Asha Neighbourhood Project aims to tackle barriers of progression for women, underachievement and effects of discrimination and poverty. We aim for the women’s voices to be heard, and to help them have a greater say in their own self-care.
Many have expressed a desire to be more active by trying new activities, but have little knowledge where they can access a friendly women-only session. And due to a lack of confidence, past sexual abuse, body insecurities, or anxieties they will not join mixed sessions.
After the Covid-19 restrictions were lifted Asha spoke to local councillors, Public Health and leisure centres. After months of waiting we were happy to receive email from Cllr Ed Carlisle that Ambassador Naz from Leeds Girls Can were about to start swimming sessions.
We then started to promote the sessions, which run every Tuesday and Thursday 1-2pm, via social media, on Facebook, word of mouth and on WhatsApp groups.

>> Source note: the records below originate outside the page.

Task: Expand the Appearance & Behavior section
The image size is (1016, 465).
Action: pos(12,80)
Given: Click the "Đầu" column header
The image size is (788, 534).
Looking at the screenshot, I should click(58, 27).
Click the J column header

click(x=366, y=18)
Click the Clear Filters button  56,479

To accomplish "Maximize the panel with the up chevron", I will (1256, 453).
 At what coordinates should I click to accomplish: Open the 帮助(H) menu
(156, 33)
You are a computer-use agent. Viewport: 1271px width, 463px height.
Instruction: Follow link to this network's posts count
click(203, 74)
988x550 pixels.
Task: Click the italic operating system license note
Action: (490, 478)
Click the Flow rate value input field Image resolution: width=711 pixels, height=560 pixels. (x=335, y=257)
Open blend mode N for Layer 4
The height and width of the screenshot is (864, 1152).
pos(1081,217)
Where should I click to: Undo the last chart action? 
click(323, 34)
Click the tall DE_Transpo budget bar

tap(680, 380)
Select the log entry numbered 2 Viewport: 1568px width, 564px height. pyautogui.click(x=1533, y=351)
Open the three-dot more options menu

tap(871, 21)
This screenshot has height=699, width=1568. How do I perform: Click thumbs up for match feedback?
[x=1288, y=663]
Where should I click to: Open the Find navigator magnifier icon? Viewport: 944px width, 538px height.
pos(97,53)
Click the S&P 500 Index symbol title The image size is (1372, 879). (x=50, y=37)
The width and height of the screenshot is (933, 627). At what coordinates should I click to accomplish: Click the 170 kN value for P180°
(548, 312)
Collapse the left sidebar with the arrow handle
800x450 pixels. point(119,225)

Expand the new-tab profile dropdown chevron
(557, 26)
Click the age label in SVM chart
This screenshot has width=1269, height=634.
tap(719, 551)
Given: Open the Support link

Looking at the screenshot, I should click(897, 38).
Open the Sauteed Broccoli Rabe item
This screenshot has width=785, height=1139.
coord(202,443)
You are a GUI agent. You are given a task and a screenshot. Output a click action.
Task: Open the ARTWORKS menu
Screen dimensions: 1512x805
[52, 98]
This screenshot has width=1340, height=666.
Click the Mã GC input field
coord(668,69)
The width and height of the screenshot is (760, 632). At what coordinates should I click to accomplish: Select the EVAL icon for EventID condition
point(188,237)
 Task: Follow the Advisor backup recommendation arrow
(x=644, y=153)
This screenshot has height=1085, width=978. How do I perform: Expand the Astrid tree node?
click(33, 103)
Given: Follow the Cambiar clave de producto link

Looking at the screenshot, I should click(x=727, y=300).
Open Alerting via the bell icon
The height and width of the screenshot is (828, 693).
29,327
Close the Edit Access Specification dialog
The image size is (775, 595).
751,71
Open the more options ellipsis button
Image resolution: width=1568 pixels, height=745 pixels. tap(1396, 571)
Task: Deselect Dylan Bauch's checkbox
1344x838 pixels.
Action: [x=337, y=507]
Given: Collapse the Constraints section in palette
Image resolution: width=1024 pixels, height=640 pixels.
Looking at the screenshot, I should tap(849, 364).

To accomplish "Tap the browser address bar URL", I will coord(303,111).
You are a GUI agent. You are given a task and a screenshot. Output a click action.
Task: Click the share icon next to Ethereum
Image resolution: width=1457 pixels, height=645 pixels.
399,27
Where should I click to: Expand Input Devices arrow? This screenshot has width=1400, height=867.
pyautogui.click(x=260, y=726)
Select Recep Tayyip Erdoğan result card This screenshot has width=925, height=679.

We are taking groups of women, twice a week to take part in the women’s swimming sessions at the John Charles Centre for Sports Aquatic Centre. The sessions give the women the opportunity to do swimming for three months in a space which is safe and welcoming for all, which they can trust or with our support to show them it is easy to access leisure centres.
In the past local women had no access to women-only swimming and female areas in gyms. As well as exercise, the sessions allow women to meet other women to form new friendships, reduce social isolation and meets the needs of different members of a local community.
By introducing them to swimming, we want to help widen the number of trusted, safe spaces the women feel they can access and raise aspirations and increase physical activity and improve their social, physical and emotional well-being. We hope the Leisure centre will continue the sessions and give women space in gym.